The researchers performed ChIP-seq analysis to investigate the potential mechanism of ID1 upregulation in MSCs derived from AML patients. They found that AML1-ETO and MLL-AF9 directly bind to the promoter region of BMP6. Using shRNA to knock down BMP6 in Kasumi-1 and THP-1 cells, they observed significant downregulation of ID1 protein levels in HS-5 cells co-cultured with these cells, suggesting that AML cells promote the ID1 expression in stromal cells through BMP6 secretion.  

The researchers then carried out the follow-up experiments in AML mouse models. ID1 deletion in host bone marrow microenvironment (BMM) delayed the onset and progression of AML1-ETO9a or MLL-AF9-driven AML and significantly inhibited the self-renewal of leukemia stem cells (LSCs). Knocking out of ID1 in mesenchymal cells significantly suppresses the proliferation of co-cultured AML cells. 

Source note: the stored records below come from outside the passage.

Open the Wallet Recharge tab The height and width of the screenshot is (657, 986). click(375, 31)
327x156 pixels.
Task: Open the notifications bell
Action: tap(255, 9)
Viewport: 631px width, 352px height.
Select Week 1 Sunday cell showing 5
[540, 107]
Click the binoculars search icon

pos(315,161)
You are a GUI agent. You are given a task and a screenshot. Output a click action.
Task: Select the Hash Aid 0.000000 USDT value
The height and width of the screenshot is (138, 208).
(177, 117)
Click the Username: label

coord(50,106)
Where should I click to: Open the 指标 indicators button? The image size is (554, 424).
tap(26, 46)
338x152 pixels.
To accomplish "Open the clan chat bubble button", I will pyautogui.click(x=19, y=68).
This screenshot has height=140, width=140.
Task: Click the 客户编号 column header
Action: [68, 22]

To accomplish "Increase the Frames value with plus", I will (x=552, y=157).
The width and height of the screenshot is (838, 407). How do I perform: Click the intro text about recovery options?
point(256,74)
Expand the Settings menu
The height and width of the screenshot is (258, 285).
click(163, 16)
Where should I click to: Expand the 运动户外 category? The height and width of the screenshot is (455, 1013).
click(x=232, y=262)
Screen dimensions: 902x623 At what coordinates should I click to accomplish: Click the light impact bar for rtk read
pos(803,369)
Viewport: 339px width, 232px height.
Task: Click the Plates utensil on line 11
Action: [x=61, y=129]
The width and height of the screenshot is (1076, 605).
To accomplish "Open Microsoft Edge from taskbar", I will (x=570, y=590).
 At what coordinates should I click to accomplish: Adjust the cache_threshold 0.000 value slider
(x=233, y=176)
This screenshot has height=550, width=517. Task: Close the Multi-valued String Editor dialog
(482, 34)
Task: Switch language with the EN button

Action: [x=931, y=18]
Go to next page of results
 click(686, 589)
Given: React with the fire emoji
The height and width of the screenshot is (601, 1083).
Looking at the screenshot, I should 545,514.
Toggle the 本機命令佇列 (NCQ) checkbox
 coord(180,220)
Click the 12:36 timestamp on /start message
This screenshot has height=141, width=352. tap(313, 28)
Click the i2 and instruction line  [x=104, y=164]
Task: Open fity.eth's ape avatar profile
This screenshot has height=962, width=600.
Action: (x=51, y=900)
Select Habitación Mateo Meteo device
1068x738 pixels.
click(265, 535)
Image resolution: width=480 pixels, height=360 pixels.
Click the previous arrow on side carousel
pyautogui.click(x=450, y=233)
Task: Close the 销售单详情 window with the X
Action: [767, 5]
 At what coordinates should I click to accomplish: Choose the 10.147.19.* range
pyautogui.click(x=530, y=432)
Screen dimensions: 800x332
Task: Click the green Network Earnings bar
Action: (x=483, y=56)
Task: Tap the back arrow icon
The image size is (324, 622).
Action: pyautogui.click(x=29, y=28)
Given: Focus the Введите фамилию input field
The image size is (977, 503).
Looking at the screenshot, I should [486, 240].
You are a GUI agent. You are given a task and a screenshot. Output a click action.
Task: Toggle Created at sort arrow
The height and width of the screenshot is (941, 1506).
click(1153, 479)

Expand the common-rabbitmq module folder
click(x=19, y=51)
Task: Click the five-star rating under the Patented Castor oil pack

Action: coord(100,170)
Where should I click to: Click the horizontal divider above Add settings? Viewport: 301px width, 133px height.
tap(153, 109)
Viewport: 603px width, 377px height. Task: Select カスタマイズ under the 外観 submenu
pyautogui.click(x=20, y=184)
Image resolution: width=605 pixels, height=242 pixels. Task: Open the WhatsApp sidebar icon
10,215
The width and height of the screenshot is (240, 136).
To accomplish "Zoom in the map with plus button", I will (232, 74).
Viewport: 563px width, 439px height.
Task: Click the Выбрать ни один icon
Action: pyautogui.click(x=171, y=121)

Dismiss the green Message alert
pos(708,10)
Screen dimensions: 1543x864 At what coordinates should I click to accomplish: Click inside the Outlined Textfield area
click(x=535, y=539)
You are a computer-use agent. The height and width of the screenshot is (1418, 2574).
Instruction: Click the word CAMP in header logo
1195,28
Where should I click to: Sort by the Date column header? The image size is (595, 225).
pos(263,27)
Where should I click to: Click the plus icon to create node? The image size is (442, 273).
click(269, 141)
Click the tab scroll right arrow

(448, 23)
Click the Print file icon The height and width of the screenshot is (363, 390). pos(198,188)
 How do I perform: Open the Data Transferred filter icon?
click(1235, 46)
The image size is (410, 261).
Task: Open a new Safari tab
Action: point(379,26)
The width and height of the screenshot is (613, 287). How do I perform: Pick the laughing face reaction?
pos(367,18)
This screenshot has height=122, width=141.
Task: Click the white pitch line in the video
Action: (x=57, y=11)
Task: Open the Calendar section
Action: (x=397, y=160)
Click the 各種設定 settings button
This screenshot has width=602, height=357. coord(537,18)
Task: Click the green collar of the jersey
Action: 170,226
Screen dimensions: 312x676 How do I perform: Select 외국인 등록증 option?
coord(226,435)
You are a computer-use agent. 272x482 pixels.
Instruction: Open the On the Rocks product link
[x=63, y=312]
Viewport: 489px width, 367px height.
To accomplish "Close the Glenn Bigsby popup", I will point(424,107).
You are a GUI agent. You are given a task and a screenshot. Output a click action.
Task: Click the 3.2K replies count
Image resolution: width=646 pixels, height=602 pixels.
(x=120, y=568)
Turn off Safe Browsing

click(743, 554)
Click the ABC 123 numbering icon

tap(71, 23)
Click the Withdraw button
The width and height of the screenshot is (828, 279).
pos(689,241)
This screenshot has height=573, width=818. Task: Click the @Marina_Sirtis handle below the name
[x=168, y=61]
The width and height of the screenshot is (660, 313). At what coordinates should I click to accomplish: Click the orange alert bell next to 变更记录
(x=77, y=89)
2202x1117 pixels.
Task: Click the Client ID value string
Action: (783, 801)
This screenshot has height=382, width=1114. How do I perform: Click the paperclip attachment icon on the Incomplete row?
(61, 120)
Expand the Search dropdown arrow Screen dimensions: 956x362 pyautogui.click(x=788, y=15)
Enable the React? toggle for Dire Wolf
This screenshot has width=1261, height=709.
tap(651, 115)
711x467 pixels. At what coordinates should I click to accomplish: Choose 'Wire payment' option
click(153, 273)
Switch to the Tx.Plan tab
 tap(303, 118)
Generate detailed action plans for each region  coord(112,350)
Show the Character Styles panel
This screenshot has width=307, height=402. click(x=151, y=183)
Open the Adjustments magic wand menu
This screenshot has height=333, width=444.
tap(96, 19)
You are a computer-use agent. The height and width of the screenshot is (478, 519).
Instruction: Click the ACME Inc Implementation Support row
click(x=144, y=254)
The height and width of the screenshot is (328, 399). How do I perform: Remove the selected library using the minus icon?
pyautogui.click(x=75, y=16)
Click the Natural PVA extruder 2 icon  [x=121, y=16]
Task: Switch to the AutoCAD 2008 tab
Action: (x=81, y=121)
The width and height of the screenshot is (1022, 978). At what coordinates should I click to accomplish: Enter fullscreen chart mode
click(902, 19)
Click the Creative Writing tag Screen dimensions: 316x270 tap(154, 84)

By analyzing bone marrow supernatant fluid (BMSF) of Id1^+/+ and Id1^-/- recipients with AML, the researchers found a significant downregulation of Angptl7, a member of the secreted glycoprotein family that supports HSPCs expansion, in the BMSF of Id1^-/- recipients with AML. To examine that ANGPTL7 is regulated by ID1 in the BMM, they performed in vitro co-culture assays. They supplemented recombinant ANGPTL7 in ID1^-/- HS-5 cells, which significantly rescued proliferation suppression and cell cycle arrest in co-cultured AML cells. To assess the function of Angptl7 in the progression of AML in vivo, they attempted an intra-BM transfusion of Angptl7 to the recipient, and found that intra-BM transfusion of Angptl7 significantly accelerated AML progression in Id1^-/- recipients. 

To understand the cellular non-autonomous role of ID1 in leukemogenesis, the researchers revealed that ID1 interacts with RNF4, a ubiquitin E3 ligase of SP1 through mass spectrometry analysis and GST-Pull down assays. Co-IP analysis showed that the interaction between the C terminal of ID1 and the SIM region of RNF4 weakens the ubiquitination of SP1, followed by an upregulation of ANGPTL7. ID1 interacts with RNF4 to inhibit SP1 degradation, which contributes to AML progression non-cell-autonomously. 

This study revealed that ID1 regulated ANGPTL7 expression is required for the occurrence and development of AML cell-non-autonomously by maintaining self-renewal of LSCs, and that AML cells promote ID1 expression in the BMM by secreting BMP6. It also revealed that ID1 controls the initiation and progression of leukemia in a cell-autonomous role, and that the regulatory loop of ID1 between MSCs and LSCs has already demonstrated the importance of ID1 as a therapeutic target for AML.